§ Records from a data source
++++
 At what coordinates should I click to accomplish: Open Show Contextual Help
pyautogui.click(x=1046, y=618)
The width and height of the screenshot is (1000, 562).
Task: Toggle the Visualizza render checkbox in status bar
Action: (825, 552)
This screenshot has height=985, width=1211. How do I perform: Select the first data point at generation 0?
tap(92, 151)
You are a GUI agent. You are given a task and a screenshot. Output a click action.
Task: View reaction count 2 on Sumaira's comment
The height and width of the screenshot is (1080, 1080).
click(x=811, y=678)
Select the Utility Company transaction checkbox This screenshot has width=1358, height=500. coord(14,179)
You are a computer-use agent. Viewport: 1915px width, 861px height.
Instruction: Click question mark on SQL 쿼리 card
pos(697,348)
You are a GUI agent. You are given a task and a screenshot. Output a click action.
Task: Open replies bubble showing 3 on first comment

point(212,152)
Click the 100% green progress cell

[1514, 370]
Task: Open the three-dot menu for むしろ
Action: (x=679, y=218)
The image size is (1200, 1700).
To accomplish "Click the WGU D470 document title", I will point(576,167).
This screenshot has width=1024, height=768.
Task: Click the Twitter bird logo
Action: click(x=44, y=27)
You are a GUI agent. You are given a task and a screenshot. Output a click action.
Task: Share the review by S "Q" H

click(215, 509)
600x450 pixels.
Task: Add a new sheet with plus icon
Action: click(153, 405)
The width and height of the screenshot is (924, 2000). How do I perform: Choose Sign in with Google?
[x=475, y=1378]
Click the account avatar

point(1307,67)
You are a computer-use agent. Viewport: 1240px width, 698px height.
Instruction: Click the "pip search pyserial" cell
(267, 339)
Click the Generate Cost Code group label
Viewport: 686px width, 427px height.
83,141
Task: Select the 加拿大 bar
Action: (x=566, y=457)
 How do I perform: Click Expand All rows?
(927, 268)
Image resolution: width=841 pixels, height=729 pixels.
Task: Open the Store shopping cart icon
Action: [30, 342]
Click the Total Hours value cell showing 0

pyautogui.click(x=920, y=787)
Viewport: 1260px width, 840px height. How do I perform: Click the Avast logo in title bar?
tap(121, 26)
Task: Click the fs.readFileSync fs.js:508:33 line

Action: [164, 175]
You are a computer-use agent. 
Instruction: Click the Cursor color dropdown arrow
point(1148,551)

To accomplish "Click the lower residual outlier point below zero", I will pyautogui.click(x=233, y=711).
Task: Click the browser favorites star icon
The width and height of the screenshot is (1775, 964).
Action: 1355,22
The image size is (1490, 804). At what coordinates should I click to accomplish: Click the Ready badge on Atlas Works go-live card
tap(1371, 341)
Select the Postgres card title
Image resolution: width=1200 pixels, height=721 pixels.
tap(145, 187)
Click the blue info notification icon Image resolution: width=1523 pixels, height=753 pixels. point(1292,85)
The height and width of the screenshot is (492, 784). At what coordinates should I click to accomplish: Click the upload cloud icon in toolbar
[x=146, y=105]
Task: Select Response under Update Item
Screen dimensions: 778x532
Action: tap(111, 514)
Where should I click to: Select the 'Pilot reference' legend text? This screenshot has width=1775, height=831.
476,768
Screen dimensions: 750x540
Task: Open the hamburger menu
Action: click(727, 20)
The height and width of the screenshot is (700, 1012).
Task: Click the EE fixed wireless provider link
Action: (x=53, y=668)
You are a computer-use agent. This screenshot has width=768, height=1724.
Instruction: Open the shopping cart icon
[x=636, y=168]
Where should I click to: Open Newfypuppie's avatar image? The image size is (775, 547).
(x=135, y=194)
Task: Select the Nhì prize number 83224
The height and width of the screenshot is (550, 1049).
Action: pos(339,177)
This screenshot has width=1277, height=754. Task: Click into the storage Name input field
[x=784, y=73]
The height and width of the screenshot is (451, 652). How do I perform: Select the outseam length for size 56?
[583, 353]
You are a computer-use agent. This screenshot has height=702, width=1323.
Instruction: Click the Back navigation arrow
++++
§ Requirement
In full and without alteration, return every line above.

§ Response to the exercise
 At what coordinates should I click to accomplish: Open Show Contextual Help
pyautogui.click(x=1046, y=618)
The width and height of the screenshot is (1000, 562).
Task: Toggle the Visualizza render checkbox in status bar
Action: (825, 552)
This screenshot has height=985, width=1211. How do I perform: Select the first data point at generation 0?
tap(92, 151)
You are a GUI agent. You are given a task and a screenshot. Output a click action.
Task: View reaction count 2 on Sumaira's comment
The height and width of the screenshot is (1080, 1080).
click(x=811, y=678)
Select the Utility Company transaction checkbox This screenshot has width=1358, height=500. coord(14,179)
You are a computer-use agent. Viewport: 1915px width, 861px height.
Instruction: Click question mark on SQL 쿼리 card
pos(697,348)
You are a GUI agent. You are given a task and a screenshot. Output a click action.
Task: Open replies bubble showing 3 on first comment

point(212,152)
Click the 100% green progress cell

[1514, 370]
Task: Open the three-dot menu for むしろ
Action: (x=679, y=218)
The image size is (1200, 1700).
To accomplish "Click the WGU D470 document title", I will point(576,167).
This screenshot has width=1024, height=768.
Task: Click the Twitter bird logo
Action: click(x=44, y=27)
You are a GUI agent. You are given a task and a screenshot. Output a click action.
Task: Share the review by S "Q" H

click(215, 509)
600x450 pixels.
Task: Add a new sheet with plus icon
Action: click(153, 405)
The width and height of the screenshot is (924, 2000). How do I perform: Choose Sign in with Google?
[x=475, y=1378]
Click the account avatar

point(1307,67)
You are a computer-use agent. Viewport: 1240px width, 698px height.
Instruction: Click the "pip search pyserial" cell
(267, 339)
Click the Generate Cost Code group label
Viewport: 686px width, 427px height.
83,141
Task: Select the 加拿大 bar
Action: (x=566, y=457)
 How do I perform: Click Expand All rows?
(927, 268)
Image resolution: width=841 pixels, height=729 pixels.
Task: Open the Store shopping cart icon
Action: [30, 342]
Click the Total Hours value cell showing 0

pyautogui.click(x=920, y=787)
Viewport: 1260px width, 840px height. How do I perform: Click the Avast logo in title bar?
tap(121, 26)
Task: Click the fs.readFileSync fs.js:508:33 line

Action: [164, 175]
You are a computer-use agent. 
Instruction: Click the Cursor color dropdown arrow
point(1148,551)

To accomplish "Click the lower residual outlier point below zero", I will pyautogui.click(x=233, y=711).
Task: Click the browser favorites star icon
The width and height of the screenshot is (1775, 964).
Action: 1355,22
The image size is (1490, 804). At what coordinates should I click to accomplish: Click the Ready badge on Atlas Works go-live card
tap(1371, 341)
Select the Postgres card title
Image resolution: width=1200 pixels, height=721 pixels.
tap(145, 187)
Click the blue info notification icon Image resolution: width=1523 pixels, height=753 pixels. point(1292,85)
The height and width of the screenshot is (492, 784). At what coordinates should I click to accomplish: Click the upload cloud icon in toolbar
[x=146, y=105]
Task: Select Response under Update Item
Screen dimensions: 778x532
Action: tap(111, 514)
Where should I click to: Select the 'Pilot reference' legend text? This screenshot has width=1775, height=831.
476,768
Screen dimensions: 750x540
Task: Open the hamburger menu
Action: click(727, 20)
The height and width of the screenshot is (700, 1012).
Task: Click the EE fixed wireless provider link
Action: (x=53, y=668)
You are a computer-use agent. This screenshot has width=768, height=1724.
Instruction: Open the shopping cart icon
[x=636, y=168]
Where should I click to: Open Newfypuppie's avatar image? The image size is (775, 547).
(x=135, y=194)
Task: Select the Nhì prize number 83224
The height and width of the screenshot is (550, 1049).
Action: pos(339,177)
This screenshot has width=1277, height=754. Task: Click into the storage Name input field
[x=784, y=73]
The height and width of the screenshot is (451, 652). How do I perform: Select the outseam length for size 56?
[583, 353]
You are a computer-use agent. This screenshot has height=702, width=1323.
Instruction: Click the Back navigation arrow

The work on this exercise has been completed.